Retrait de l’Accord de Paris : Les mesures controversées de Trump sur le climat
Hommes politiques et experts africains s’insurgent ! L'administration Trump a publié une série de décrets présidentiels, notamment l'annonce du retrait de l'Accord de Paris, la déclaration d'une « urgence énergétique », la suppression des incitations pour les véhicules électriques et l'abolition du Green New Deal, qui n'existe pas. De nombreux décrets publiés lundi visent à ralentir ou à revoir les dépenses climatiques massives approuvées par l'administration Biden, dont 75 % sont allées à des districts dirigés par le GOP. Les analyses de Jiwoh Abdulai, ministre de l'environnement de la Sierra Leone, entre autres reflexions.
« L’action en faveur du climat nécessite des engagements à long terme de la part de tous les pays. Les catastrophes liées au changement climatique ne se conforment pas aux idéologies politiques. Nous avons besoin d’un engagement multilatéral continu en faveur d’une action collective et d’une réduction des gaz à effet de serre, en particulier de la part des pays qui ont une responsabilité historique dans les émissions de GES », commente Jiwoh Abdulai, ministre de l’environnement de la Sierra Leone à la suite des décrets présidentiels sur le climat, y compris le retrait de l’Accord de Paris, la déclaration d’une « urgence énergétique » et une liste de décrets sur l’énergie et l’environnement, rendus publics par l’administration Trump.

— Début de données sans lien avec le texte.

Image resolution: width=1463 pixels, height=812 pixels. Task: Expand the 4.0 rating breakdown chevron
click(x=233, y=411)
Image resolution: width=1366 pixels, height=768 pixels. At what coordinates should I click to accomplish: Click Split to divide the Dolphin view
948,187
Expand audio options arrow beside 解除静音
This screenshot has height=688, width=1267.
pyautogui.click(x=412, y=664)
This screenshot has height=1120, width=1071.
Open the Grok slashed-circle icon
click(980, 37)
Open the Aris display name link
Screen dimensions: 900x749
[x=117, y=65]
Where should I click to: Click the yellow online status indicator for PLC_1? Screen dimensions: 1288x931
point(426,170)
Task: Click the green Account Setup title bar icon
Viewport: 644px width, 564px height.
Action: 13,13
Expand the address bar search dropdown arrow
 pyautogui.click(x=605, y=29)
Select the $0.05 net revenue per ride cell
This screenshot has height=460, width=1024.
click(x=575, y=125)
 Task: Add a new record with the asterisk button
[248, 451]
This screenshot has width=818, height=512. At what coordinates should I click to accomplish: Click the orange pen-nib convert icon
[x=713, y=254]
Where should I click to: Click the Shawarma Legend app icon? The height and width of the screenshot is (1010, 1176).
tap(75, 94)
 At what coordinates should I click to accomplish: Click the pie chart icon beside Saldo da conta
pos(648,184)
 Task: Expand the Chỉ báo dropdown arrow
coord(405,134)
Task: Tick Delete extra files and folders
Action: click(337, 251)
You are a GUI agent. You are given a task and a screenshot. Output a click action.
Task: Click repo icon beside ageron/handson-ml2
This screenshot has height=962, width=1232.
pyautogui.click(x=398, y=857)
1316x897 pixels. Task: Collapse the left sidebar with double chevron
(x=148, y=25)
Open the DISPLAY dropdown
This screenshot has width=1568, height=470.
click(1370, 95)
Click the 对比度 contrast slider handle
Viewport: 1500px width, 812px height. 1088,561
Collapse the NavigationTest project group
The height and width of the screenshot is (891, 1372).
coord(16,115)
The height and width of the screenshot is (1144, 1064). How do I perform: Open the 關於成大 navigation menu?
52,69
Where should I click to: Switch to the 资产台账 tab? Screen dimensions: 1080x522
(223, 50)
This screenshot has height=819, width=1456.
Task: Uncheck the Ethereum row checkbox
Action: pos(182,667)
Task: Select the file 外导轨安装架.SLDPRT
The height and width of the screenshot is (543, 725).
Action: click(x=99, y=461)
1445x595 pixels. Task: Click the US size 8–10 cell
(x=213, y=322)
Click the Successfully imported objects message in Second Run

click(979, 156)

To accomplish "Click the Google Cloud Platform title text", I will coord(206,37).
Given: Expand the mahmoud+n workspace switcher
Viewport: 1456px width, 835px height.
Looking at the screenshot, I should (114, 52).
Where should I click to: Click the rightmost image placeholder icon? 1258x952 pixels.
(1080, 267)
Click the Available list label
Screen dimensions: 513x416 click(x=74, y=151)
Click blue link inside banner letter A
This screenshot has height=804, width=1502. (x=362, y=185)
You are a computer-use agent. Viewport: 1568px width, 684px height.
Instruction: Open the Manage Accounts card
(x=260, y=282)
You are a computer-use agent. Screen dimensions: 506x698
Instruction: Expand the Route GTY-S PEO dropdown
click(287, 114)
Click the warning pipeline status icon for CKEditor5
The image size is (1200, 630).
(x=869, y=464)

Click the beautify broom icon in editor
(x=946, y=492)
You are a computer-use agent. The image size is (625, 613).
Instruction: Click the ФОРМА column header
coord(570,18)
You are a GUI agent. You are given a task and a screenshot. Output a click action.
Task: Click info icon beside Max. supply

Peu après la prestation de serment de Donald Trump pour un second mandat en tant que président des États-Unis, le 20 janvier 2025, il a annoncé son intention de se retirer immédiatement de l’accord de Paris, bien que le retrait prenne officiellement un an. L’administration Trump restera dans la Convention-cadre des Nations unies sur les changements climatiques (CCNUCC), mais l’ordonnance indique qu’elle a l’intention de limiter fortement sa participation, y compris en matière de financement, et qu’elle ne pourra pas envoyer de délégations aux réunions de la Conférence des parties (COP).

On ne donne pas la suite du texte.